Low dose rate brachytherapy, requiring patient hospitalisation for several days, gives dose rates of 0.4 to 2 Gy/h. The iridium 192 sources are used for interstitial applications (inside the tissues). The sources generally come in the form of wires of 0.3 to 0.5 mm in diameter, with a maximum length of 14 cm and which linear activity is between 50 MBq/cm and 250 MBq/cm. Endocavity techniques (inside natural cavities) use either iridium 192 wires or caesium 137 sources. In both cases, the sources remain in place in the patient for the duration of hospitalisation.

Sources are implanted in two stages and at two different locations: in the application room, where source catheters are fitted into the patient and their correct positioning is checked by radiological filming, and then in a room specially reinforced for radiation protection reasons, in which the radioactive sources are implanted. With this technique, it is possible to use a source applicator, in particular for the caesium 137 sources, thereby optimising personnel protection.

Low dose rate brachytherapy requires a room for storage and preparation of the radioactive sources, a room for radiological location and application, and at least 2 protected rooms for hospitalisation of patients implanted with sources.

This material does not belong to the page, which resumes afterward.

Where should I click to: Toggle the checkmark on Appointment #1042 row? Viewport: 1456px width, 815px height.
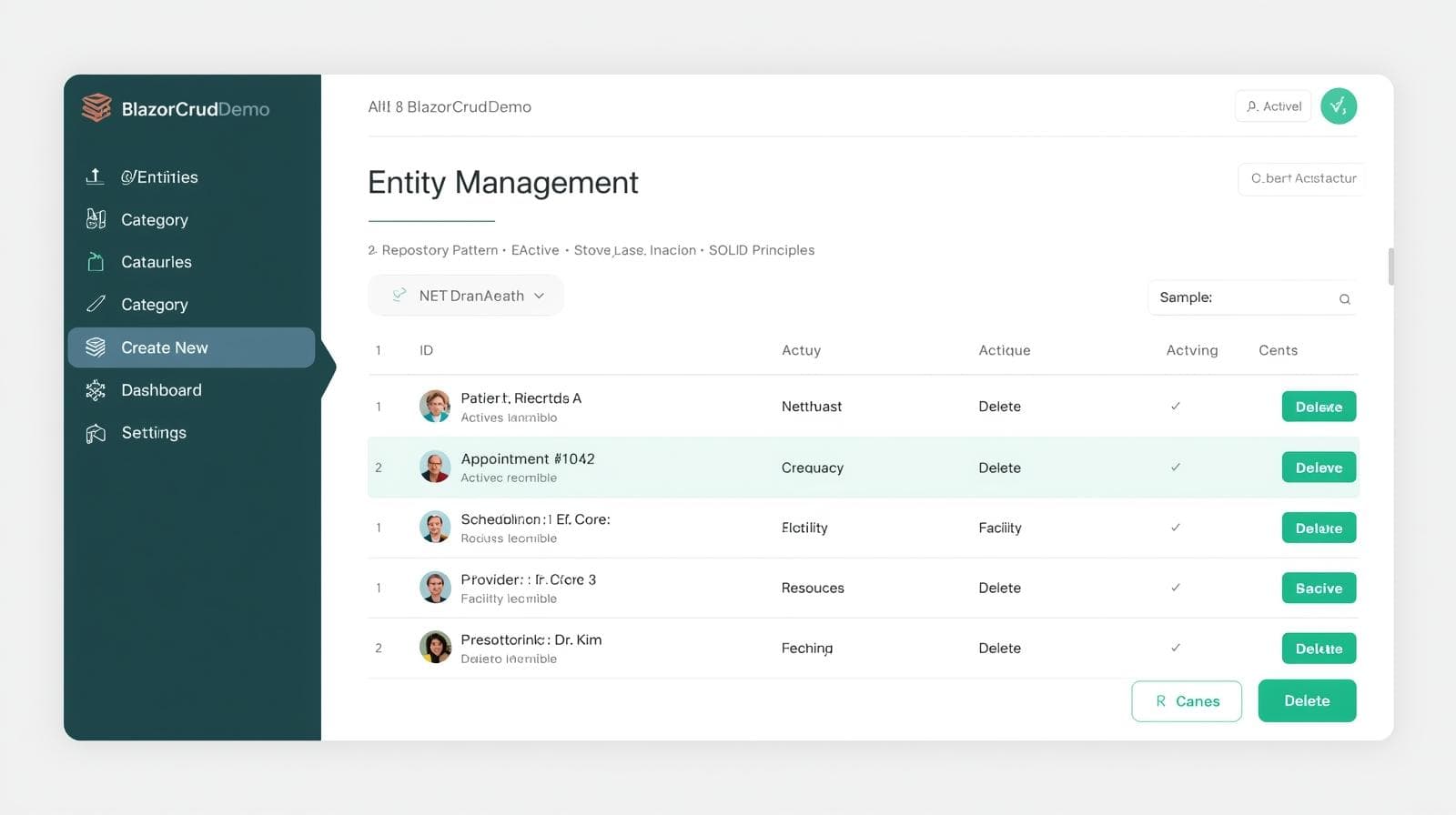1175,468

Room protection must be determined on the basis of a caesium 137 source of 8200 MBq or an iridium 192 source of 5600 MBq, placed in the centre of the patient's bed, which must be fixed in place.

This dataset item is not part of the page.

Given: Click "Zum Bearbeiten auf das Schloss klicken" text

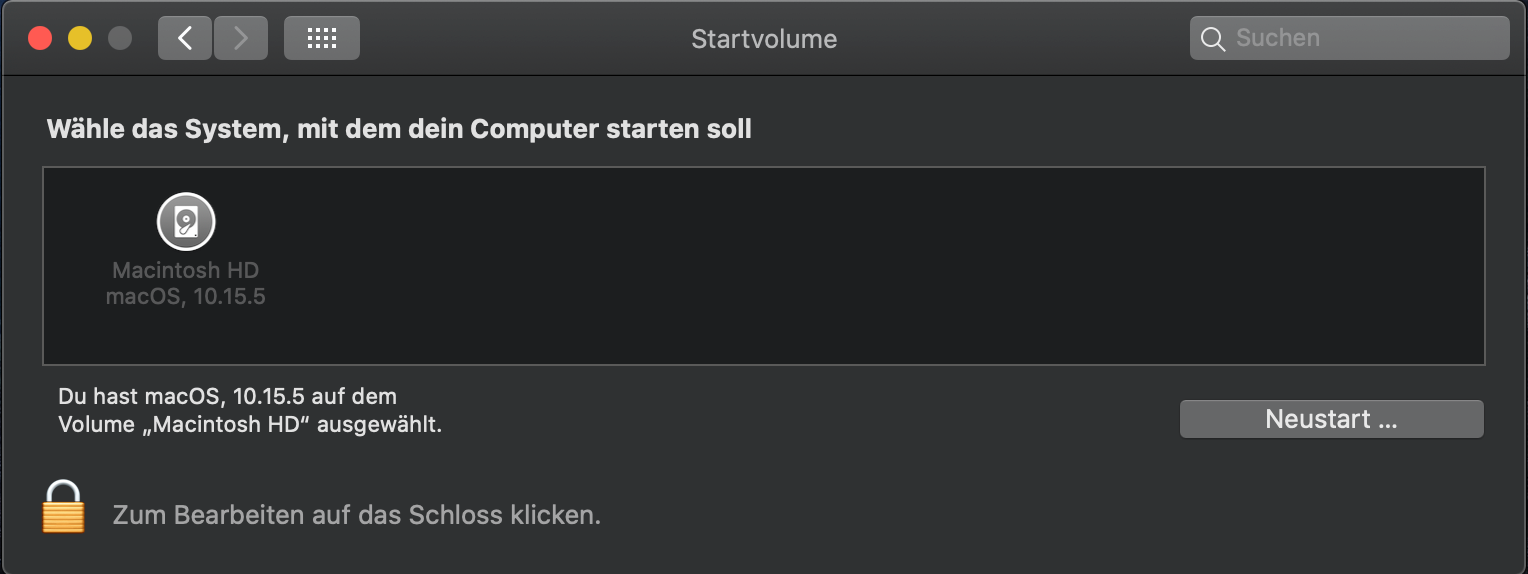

In recent years, low dose rate brachytherapy techniques have been supplemented by the use of sealed sources of iodine 125 (half-life of 60 days) to treat prostate cancers. The iodine 125 sources, just a few millimetres long are permanently installed in the patient's prostate. Their unit activity is between 10 and 25 MBq and treatment requires about one hundred grains representing a total activity of 1500 MBq, delivering a prescribed dose of 145 Gy to the prostate.

Medium dose rate pulsed brachytherapy uses dose rates of 2 to 12 Gy/h delivered by iridium 192 sources of small dimensions (a few millimetres), with maximum activity limited to 18.5 GBq. Each source is applied with a specific source applicator. This technique delivers doses identical to those of low dose rate brachytherapy, and over the same period, but given the higher dose rates, irradiation is split up into several sequences (pulses). The patient does not therefore carry the sources permanently, which is more comfortable and enables him to receive visitors. This technique, which is likely to be increasingly used, significantly improves the radiation protection of the personnel, who can now work with the patient without being exposed, once the source has been returned to the applicator's storage container. This technique can only be carried out in units which already carry out low dose rate brachytherapy; the room(s) set aside for hospitalisation of patients for whom this technique is well suited must have reinforced radiological protection based on an iridium 192 source of 18.5 GBq.

High dose rate brachytherapy uses an iridium 192 source of small dimensions (a few millimetres) and maximum activity of 370 GBq delivering dose rates higher than 12 Gy/h. A source applicator comparable to that employed for pulsed brachytherapy is used. The treatment times are very short (no more than a few minutes), unlike the previous techniques. Irradiation is carried out in a room similar to an external radiotherapy room, with the same safety measures. High dose rate brachytherapy is primarily used to treat cancers of the oesophagus and bronchus.